I was quite sure the dog could smell me just fine from where I stood, but Nick’s blue eyes insisted, so I extended my hand, prepared to be carrying it in a bag of ice to the ER in a few seconds. The dog’s nose was wet and cold. “He’s very ni-ice.”

Nick laughed. “Go on, Esco.
Get.
” The thing padded down the hall. “Go destroy my boots or something.”

In the living area (everything is an
area
, as there are no rooms, no doors, just one huge space with scarcely any furniture), Nick pointed to the only chair in the place. “Sit down.”

I did.

He went to a box and pulled out a bottle of wine. “Take your shoes off, relax.”

I took my shoes off.

He then went to his laptop, which was set atop another box, this one wooden, and began scrolling down some list. His eyes were fixed to the screen, and I indulged myself while I could.

He wore faded blue jeans and a tight white T-shirt.

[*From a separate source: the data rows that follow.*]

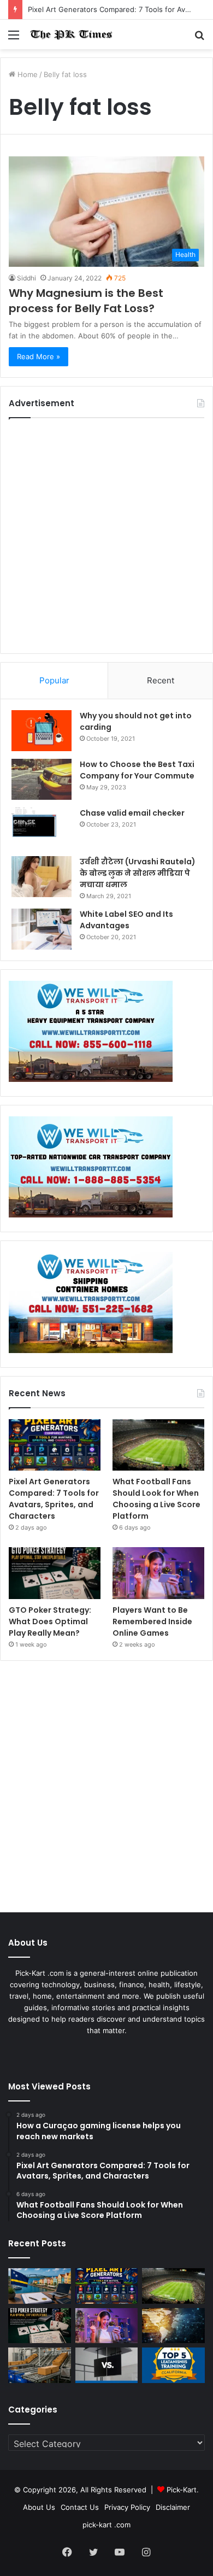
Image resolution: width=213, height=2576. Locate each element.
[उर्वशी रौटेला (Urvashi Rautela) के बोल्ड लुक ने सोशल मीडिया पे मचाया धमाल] (41, 876)
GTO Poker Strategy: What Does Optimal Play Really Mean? (50, 1621)
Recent (160, 680)
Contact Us (80, 2507)
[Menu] (13, 38)
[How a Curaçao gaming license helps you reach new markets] (39, 2286)
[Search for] (199, 38)
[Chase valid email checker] (41, 827)
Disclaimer (173, 2507)
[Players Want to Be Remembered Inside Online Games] (158, 1573)
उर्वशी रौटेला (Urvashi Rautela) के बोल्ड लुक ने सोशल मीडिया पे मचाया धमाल (138, 873)
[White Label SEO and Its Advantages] (41, 929)
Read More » (38, 356)
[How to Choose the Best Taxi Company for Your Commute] (41, 779)
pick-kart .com (106, 2524)
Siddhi (26, 278)
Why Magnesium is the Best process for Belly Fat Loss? (86, 300)
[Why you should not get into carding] (41, 730)
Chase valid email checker (132, 812)
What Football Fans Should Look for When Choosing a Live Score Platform (156, 1498)
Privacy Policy (127, 2507)
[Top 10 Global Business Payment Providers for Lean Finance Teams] (173, 2326)
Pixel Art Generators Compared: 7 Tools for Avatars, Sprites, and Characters (54, 1498)
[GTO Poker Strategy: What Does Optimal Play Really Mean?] (54, 1573)
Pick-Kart (182, 2489)
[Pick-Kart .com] (71, 34)
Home (26, 74)
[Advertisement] (106, 535)
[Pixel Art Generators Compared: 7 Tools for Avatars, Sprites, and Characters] (54, 1445)
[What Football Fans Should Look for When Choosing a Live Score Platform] (158, 1445)
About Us (39, 2507)
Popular (54, 680)
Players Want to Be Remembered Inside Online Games (152, 1621)
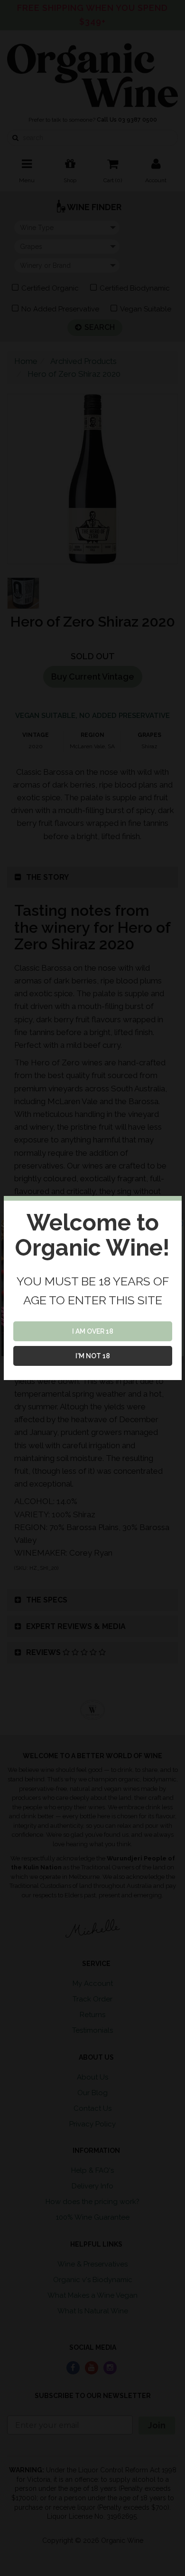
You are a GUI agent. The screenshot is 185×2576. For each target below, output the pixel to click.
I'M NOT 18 (92, 1356)
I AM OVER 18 (92, 1331)
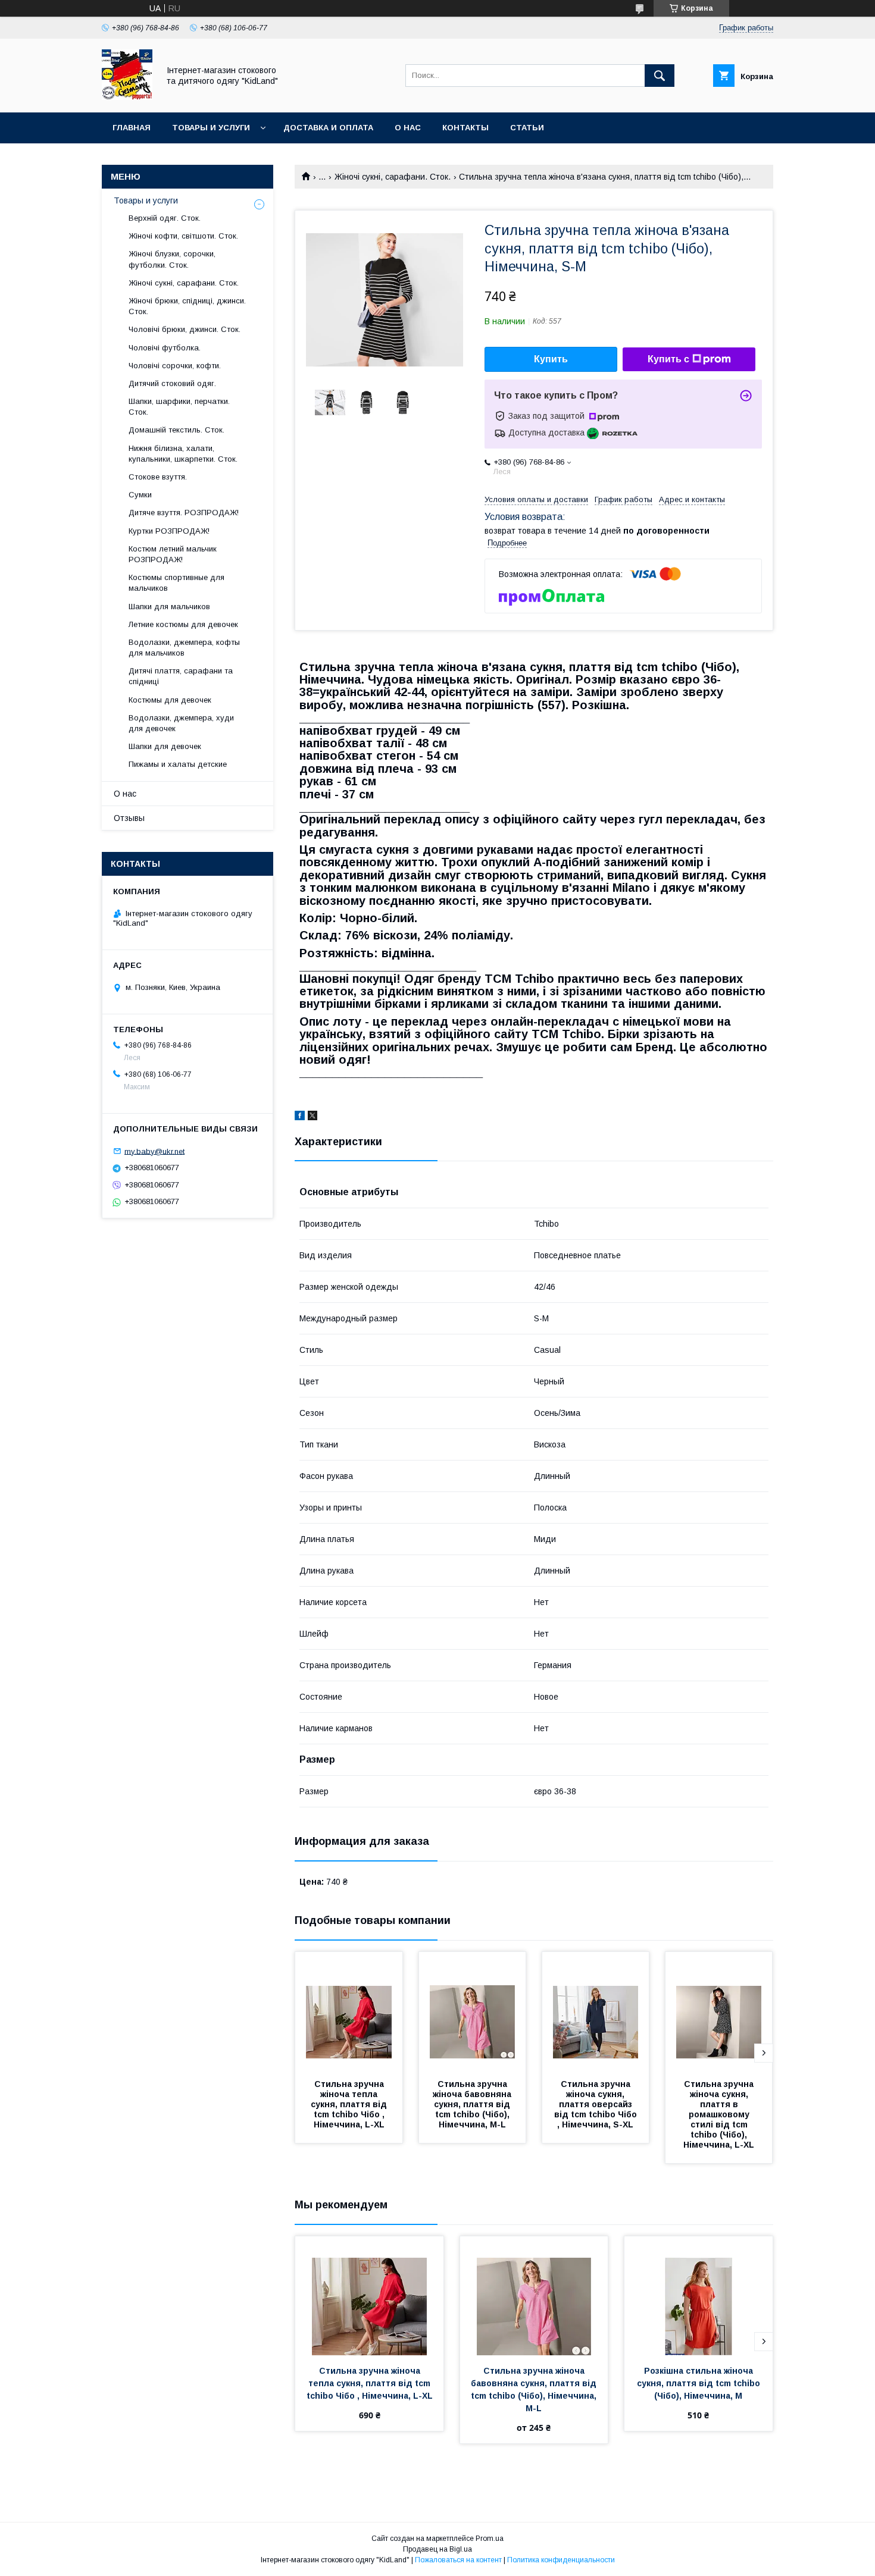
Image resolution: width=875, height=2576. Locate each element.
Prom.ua (490, 2538)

Nick’s lines are graceful. Everything on him is long and hard.

His ass tortures me.

As my eyes wandered over every inch of his body, I remembered the L-shaped couch.

I recalled the blue ink that had stained my sweaty fingers that night.

“Wing it, O’Reilly.”

Slowly, I loosened my grip on the moment and inhaled deeply.

Nick’s hair is shorter now, but the ash blond strands still hang loosely around his face, reaching just above the neckline. He kept pushing it out of his translucent eyes. “Yeah, this is good,” he whispered, stepping away from his computer.

David Usher’s childlike voice streamed out of the various speakers scattered around the room. The acoustics in the loft are amazing.

Nick uncorked the wine bottle and flipped a thick, sturdy cardboard box upside down. He set the glasses on it.

“Just moved in?” I asked.

Nick sat on the floor, curling his long legs under him. “No.”

I glanced around. “Okay.”

He lit a thin cigar. “Do you mind? I quit smoking last year, and this is my last guilty pleasure.”

I didn’t mind, but every time his lips sucked on the cigar, I held my breath, trying to hold myself back from knocking the box over and ripping his jeans open with my teeth.

“So, you never answered my question.” His blue eyes danced on my mouth. “Who’s
we
?”

I took a generous swill of the wine. It was fantastic. Deep, rich, and earthy.

“Come on, O’Reilly, tell me all about Mr. Roboto.”